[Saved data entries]
>>>

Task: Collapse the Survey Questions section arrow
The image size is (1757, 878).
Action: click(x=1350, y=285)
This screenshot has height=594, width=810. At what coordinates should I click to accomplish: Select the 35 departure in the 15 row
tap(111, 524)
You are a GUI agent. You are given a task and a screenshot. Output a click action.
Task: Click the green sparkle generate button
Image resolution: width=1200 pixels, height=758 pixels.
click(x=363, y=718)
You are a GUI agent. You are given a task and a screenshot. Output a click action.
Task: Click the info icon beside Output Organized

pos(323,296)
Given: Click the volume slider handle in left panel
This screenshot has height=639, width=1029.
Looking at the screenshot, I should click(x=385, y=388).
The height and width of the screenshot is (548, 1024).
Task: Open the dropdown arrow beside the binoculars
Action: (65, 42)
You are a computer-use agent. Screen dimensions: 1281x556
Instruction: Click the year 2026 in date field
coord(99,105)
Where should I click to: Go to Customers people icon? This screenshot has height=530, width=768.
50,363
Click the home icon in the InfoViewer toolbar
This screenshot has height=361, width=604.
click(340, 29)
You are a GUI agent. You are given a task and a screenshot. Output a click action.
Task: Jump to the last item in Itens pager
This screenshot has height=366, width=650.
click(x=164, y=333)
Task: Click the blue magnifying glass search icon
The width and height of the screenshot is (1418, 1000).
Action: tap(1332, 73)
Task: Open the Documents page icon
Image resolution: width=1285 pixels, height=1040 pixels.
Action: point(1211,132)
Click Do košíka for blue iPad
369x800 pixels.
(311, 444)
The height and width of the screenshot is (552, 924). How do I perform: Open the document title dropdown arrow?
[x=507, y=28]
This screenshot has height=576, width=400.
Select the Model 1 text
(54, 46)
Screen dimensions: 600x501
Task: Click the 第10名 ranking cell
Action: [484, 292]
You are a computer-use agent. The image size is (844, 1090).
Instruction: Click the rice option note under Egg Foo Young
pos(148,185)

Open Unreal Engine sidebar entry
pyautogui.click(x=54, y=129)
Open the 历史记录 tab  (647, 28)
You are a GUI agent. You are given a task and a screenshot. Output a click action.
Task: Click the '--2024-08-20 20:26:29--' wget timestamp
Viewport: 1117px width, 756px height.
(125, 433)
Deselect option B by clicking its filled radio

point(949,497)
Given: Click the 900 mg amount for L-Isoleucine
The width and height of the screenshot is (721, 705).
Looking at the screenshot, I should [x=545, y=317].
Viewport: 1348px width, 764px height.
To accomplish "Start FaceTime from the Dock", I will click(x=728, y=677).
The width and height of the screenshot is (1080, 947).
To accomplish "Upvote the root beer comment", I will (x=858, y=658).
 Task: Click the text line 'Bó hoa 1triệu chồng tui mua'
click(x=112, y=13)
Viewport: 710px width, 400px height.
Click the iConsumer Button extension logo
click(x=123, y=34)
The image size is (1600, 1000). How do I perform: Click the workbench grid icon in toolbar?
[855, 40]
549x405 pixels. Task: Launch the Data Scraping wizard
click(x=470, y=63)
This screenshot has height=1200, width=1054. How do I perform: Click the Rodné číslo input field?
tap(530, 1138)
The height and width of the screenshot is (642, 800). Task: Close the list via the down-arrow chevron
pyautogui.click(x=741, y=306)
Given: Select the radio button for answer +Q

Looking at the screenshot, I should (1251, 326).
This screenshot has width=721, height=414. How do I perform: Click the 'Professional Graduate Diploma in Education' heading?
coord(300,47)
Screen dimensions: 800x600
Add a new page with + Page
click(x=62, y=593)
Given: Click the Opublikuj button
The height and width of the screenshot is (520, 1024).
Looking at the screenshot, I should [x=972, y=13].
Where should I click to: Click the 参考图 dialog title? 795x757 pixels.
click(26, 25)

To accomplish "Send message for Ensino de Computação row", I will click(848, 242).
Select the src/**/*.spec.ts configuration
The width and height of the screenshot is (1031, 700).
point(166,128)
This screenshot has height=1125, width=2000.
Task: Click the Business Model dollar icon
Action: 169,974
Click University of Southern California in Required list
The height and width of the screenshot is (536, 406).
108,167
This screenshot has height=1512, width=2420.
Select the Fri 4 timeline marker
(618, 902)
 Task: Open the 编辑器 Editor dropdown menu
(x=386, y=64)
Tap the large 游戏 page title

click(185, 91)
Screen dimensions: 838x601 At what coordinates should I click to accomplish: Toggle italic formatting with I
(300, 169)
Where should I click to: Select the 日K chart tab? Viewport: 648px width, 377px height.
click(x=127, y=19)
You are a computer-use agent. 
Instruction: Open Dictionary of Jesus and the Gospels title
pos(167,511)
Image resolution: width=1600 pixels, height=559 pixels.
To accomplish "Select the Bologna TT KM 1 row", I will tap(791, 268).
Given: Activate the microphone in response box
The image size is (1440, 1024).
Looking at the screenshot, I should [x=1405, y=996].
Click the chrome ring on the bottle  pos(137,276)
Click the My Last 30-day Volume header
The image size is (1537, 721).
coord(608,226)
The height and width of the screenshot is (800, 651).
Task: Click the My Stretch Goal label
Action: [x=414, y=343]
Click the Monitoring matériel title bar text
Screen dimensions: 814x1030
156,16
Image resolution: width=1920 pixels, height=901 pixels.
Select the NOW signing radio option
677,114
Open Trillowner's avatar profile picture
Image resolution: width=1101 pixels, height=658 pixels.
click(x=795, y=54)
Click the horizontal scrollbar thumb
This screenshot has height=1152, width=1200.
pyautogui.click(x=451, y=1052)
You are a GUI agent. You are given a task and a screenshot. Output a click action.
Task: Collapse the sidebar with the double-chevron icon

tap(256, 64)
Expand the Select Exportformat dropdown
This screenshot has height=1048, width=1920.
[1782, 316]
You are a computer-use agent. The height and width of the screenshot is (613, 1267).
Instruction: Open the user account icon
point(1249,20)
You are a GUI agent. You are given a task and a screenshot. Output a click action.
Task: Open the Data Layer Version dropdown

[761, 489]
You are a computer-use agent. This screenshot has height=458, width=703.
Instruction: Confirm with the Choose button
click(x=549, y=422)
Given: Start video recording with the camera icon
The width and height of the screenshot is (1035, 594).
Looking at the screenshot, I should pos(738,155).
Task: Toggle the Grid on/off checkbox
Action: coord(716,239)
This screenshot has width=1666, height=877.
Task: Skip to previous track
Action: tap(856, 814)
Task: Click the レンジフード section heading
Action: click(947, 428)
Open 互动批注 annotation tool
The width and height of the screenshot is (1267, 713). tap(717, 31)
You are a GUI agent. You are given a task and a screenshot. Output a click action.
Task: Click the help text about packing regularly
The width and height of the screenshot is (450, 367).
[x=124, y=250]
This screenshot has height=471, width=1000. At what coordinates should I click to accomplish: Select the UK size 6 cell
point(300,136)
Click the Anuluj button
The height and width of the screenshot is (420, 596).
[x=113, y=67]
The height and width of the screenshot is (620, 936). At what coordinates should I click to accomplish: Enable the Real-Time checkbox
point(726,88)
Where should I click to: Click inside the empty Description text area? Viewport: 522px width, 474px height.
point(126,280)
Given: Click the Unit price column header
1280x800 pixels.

<<<

Task goal
Above are the entries. Output exactly the lines beginning with the line that has "This screenshot has width=721, height=414." and ending with the line that has "Click the chrome".

Answer space
This screenshot has width=721, height=414. How do I perform: Click the 'Professional Graduate Diploma in Education' heading?
coord(300,47)
Screen dimensions: 800x600
Add a new page with + Page
click(x=62, y=593)
Given: Click the Opublikuj button
The height and width of the screenshot is (520, 1024).
Looking at the screenshot, I should [x=972, y=13].
Where should I click to: Click the 参考图 dialog title? 795x757 pixels.
click(26, 25)

To accomplish "Send message for Ensino de Computação row", I will click(848, 242).
Select the src/**/*.spec.ts configuration
The width and height of the screenshot is (1031, 700).
point(166,128)
This screenshot has height=1125, width=2000.
Task: Click the Business Model dollar icon
Action: 169,974
Click University of Southern California in Required list
The height and width of the screenshot is (536, 406).
108,167
This screenshot has height=1512, width=2420.
Select the Fri 4 timeline marker
(618, 902)
 Task: Open the 编辑器 Editor dropdown menu
(x=386, y=64)
Tap the large 游戏 page title

click(185, 91)
Screen dimensions: 838x601 At what coordinates should I click to accomplish: Toggle italic formatting with I
(300, 169)
Where should I click to: Select the 日K chart tab? Viewport: 648px width, 377px height.
click(x=127, y=19)
You are a computer-use agent. 
Instruction: Open Dictionary of Jesus and the Gospels title
pos(167,511)
Image resolution: width=1600 pixels, height=559 pixels.
To accomplish "Select the Bologna TT KM 1 row", I will tap(791, 268).
Given: Activate the microphone in response box
The image size is (1440, 1024).
Looking at the screenshot, I should [x=1405, y=996].
Click the chrome ring on the bottle  pos(137,276)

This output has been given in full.